(PASSAGE GIVEN):
• • • • • • •

Regex — The Good, the Bad and the Basics

Computers, being computers, are great at most things. They allow us to store and display a vast amount of information, they speedily connect us with others and they are fantastic number crunchers. However, they are pony and trap at identifying patterns. This is where Regular Expressions, otherwise known as Regex, comes in.

What is Regex?

Regex is a way of describing complex search patterns using a sequence of characters.

So……. what does that mean?

Before deciding to write this blog I’d only really seen Regex being passed as an argument when using the #split method on a String, like so:

str = "This string contains: a colon, a comma and an exclamation mark!"
str.split(/\W+/)
# => ["This", "string", "contains", "a", "colon", "a", "comma", "and", "an", "exclamation", "mark"]

There it was, my first Regex /\W+/ not so scary is it! However, this is only a very simple Regex which in pseudo-English states [start of Regex][one or more non-word character][end of Regex]. The resulting array is due to the #split method dividing the string at any point where the pattern matches, so in this instance whenever we don’t have a word character. Each division (sub-string) is then shovelled into an array.

As you can imagine the complexity of Regex’s increases exponentially the more specific the pattern is you are trying to match. Here is an example of a Regex used to identify valid UK postcodes from large pieces of text:

/^([A-PR-UWYZ0–9][A-HK-Y0–9][AEHMNPRTVXY0–9]?[ABEHMNPRVWXY0–9]? {1,2}[0–9][ABD-HJLN-UW-Z]{2}|GIR 0AA)$/

Don’t worry if this looks complex it’s suppose to and it’s the main reason why a lot of developers stay well clear of using Regex. However, when you finish reading this, expression like this will be far less inconceivable.

The Basics

The observant out of you may have already noticed that Regex’s are easily identifiable as they are always contained within forward slashes, like this/pattern/. They are widely used to grab text in files, validate text input, and search for text files. They can also be used with any programming language!

I’ll start by going through the fundamentals and looking at some examples.

Character Classes

A character class allows a set of possible characters, rather than a single character, to match at a particular point in a Regex. Character classes are denoted by [...] with a set of characters to be possibly matched inside.

/[abc]/     - matches a single character of: a, b or c
/[^abc]/ - matches any single character except for: a, b or c
/[a-z]/ - matches any single character in the range a-z
/[a-zA-Z]/
- matches any single character in the range a-z or A-Z

If you want to match an a and an 8, use [a8]. The order of the characters inside the character class does not matter, the results are identical!

str = "I am 8 years old"
str.scan(/[a8]/)
# => ["a", "8", "a"]
str.scan(/[^a8\r]/)
# => ["I", "m", "y", "e", "r", "s", "o", "l", "d"]

The second example includes a caret which results in a character class matching any character that is not in the character class, known as a negated character class. It is also important to note that if you do not want a negated character class to match whitespaces we need to specify this. We do by including the \r in the negated character class.

• • • • • • •

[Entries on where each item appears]
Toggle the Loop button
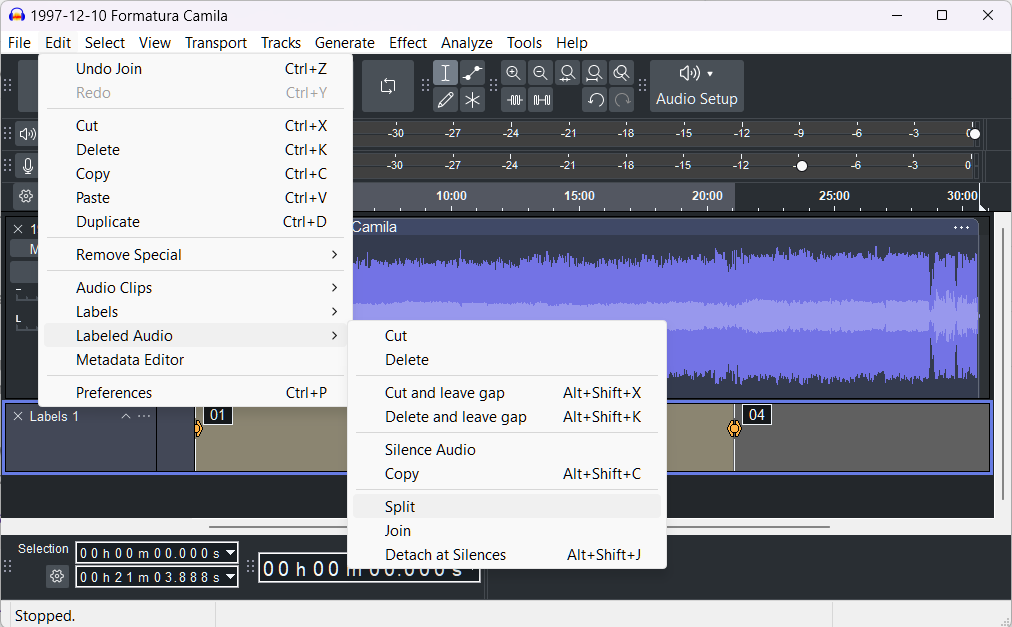[x=388, y=86]
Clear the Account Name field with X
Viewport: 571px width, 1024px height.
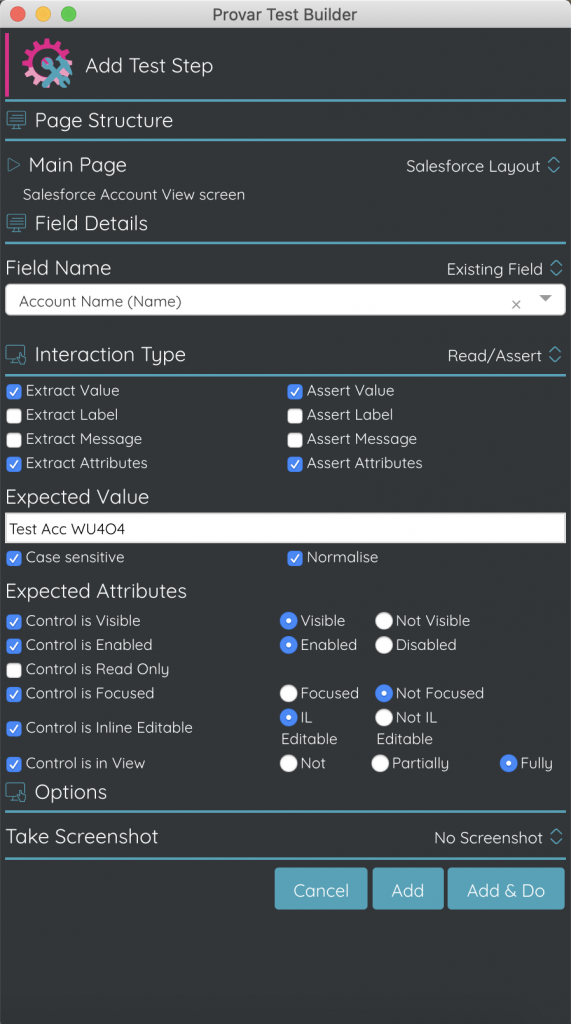point(516,304)
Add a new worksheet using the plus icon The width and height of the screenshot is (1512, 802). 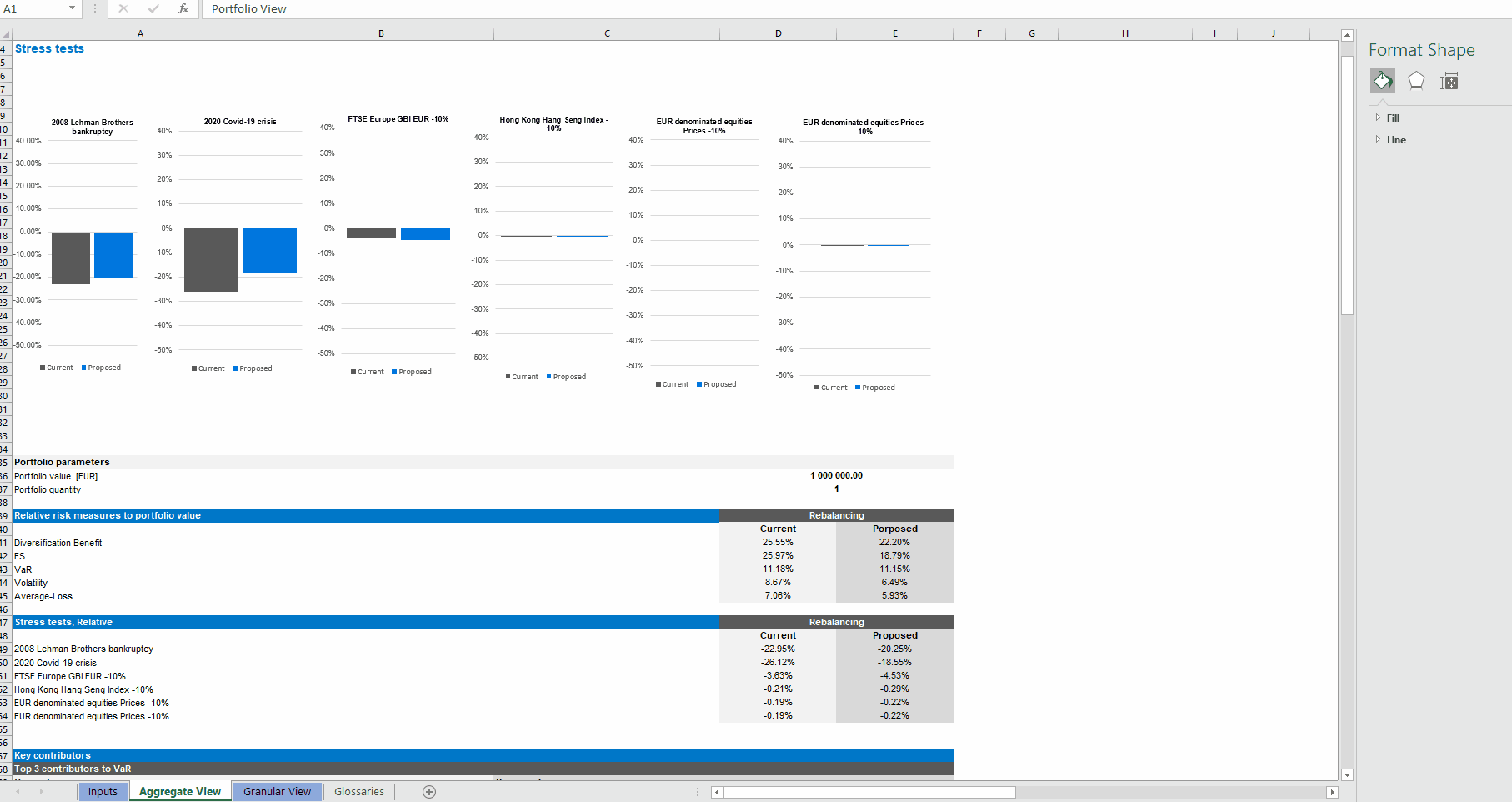coord(429,791)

• • • • • • •

(PROBLEM SET):
(1) Write out the stretch of the Regex post from "I’ll start by" through "possibly matched inside.".
(2) Write what comes next in the Regex post, picking up after its final sentence.

(RESPONSES PER TASK):
(1)
I’ll start by going through the fundamentals and looking at some examples.

Character Classes

A character class allows a set of possible characters, rather than a single character, to match at a particular point in a Regex. Character classes are denoted by [...] with a set of characters to be possibly matched inside.

(2)
Here are some examples of character classes:

/dog/                 # matches with 'dog'
/[dlf]og/ # matches with 'dog', 'log' and 'fog'
/[Dd][Oo][Gg]/ # matches 'dog' in case in-sensitive way
/dog/i # also matches 'dog' in case in-sensitive way

The last example includes an i modifier which is a handy trick to making the match case in-sensitive.

Special Character Classes

Programmers being programmers are lazy and therefore special characters were developed as a short hand to using common character classes. The respective character classes that each special character class represents is shown below.

/./  - matches any character except newline (\n) 
/\d/ - matches a single character that is a digit (/[0-9]/)
/\w/ - matches a single character that is a word character (letter, number, underscore) (/[a-zA-Z0-9_]/)
/\s/
- matches any whitespace characters (/[ \t\r\n\f]/)

\d, \w and \s also present their negations with \D, \W and \S respectively. For example, \D will match any non-digit thus performing the inverse of \d.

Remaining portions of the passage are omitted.